> [ACTION ITEM]: Going through the data below, copy out each line where the word "sidebar" shows up.

┄┄┄┄┄┄┄┄┄┄

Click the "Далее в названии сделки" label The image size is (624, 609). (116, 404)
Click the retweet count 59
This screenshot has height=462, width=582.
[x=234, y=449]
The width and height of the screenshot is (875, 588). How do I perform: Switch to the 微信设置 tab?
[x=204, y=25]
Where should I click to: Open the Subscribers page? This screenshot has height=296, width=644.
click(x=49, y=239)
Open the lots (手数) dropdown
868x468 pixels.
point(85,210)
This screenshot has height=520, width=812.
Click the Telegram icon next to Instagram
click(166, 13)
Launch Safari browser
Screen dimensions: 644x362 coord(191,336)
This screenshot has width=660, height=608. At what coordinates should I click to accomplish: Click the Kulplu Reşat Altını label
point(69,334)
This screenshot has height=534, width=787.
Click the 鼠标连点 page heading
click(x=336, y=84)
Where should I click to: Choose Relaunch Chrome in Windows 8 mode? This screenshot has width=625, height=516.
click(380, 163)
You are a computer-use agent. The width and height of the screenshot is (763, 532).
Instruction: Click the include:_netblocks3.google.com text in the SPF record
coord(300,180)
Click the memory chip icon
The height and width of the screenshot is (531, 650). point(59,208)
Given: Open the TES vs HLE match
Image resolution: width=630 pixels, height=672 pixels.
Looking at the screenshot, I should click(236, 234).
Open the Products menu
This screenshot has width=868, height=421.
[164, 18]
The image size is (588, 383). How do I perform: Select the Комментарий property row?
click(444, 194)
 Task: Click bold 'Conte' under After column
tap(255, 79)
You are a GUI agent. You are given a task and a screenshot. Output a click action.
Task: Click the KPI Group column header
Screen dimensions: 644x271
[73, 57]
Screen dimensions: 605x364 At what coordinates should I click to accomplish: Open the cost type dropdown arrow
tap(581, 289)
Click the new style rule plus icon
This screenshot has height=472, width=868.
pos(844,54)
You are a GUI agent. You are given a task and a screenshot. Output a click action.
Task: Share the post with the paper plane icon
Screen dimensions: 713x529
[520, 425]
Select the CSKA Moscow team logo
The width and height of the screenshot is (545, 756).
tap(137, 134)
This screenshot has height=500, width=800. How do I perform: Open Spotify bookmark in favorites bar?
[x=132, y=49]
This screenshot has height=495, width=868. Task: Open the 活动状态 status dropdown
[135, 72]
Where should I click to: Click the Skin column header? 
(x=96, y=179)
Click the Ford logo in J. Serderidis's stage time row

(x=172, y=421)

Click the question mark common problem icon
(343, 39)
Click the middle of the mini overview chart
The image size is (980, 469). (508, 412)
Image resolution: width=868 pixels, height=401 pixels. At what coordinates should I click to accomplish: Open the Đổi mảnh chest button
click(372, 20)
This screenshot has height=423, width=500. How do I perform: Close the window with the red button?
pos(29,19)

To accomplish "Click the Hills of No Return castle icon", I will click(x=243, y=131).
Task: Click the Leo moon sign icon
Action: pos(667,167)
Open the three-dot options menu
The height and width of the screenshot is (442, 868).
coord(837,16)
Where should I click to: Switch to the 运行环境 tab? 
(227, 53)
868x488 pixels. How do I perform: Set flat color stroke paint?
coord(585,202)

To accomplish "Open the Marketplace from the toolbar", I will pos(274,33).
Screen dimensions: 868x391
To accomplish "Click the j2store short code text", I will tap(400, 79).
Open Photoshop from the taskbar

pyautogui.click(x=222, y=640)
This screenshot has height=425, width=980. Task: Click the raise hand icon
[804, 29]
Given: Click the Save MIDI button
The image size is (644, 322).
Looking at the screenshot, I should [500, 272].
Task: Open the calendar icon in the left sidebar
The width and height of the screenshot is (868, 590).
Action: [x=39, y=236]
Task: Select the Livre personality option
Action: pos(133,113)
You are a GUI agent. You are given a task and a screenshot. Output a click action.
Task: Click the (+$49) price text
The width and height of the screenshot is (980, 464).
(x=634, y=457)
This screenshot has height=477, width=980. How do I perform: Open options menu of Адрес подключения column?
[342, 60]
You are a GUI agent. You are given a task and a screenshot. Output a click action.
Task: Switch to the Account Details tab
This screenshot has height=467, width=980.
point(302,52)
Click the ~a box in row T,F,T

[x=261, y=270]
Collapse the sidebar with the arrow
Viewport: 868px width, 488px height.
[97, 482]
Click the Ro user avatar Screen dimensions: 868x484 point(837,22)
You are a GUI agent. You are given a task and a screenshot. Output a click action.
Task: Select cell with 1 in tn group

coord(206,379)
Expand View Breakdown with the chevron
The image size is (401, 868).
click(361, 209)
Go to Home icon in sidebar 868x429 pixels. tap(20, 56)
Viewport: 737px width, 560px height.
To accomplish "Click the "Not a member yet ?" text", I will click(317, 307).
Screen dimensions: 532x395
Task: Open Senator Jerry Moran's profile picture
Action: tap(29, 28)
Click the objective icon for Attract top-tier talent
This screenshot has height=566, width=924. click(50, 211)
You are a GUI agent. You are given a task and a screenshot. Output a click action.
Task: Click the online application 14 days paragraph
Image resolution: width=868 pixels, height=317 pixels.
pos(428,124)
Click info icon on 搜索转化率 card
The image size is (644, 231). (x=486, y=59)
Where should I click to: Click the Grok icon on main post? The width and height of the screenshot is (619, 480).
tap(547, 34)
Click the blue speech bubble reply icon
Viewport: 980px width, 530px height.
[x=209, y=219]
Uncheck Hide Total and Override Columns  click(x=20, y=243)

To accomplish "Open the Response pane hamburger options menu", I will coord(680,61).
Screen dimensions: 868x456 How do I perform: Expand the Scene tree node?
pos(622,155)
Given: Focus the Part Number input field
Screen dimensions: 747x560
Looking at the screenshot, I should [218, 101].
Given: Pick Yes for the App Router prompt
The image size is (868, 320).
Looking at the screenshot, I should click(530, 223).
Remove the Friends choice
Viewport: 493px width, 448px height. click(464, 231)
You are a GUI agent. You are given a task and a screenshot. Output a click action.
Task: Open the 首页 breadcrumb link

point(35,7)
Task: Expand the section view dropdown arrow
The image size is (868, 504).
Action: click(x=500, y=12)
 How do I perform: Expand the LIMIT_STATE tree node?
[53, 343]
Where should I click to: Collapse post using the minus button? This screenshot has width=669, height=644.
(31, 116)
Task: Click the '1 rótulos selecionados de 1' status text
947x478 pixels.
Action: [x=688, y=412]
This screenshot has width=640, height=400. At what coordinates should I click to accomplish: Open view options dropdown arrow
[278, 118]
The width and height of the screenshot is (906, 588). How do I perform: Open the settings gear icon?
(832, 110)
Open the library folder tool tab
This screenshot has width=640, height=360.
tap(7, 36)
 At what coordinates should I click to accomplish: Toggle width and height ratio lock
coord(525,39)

┄┄┄┄┄┄┄┄┄┄

> [REPLY TO THE EXERCISE]:
Task: Open the calendar icon in the left sidebar
Collapse the sidebar with the arrow
Go to Home icon in sidebar 868x429 pixels. tap(20, 56)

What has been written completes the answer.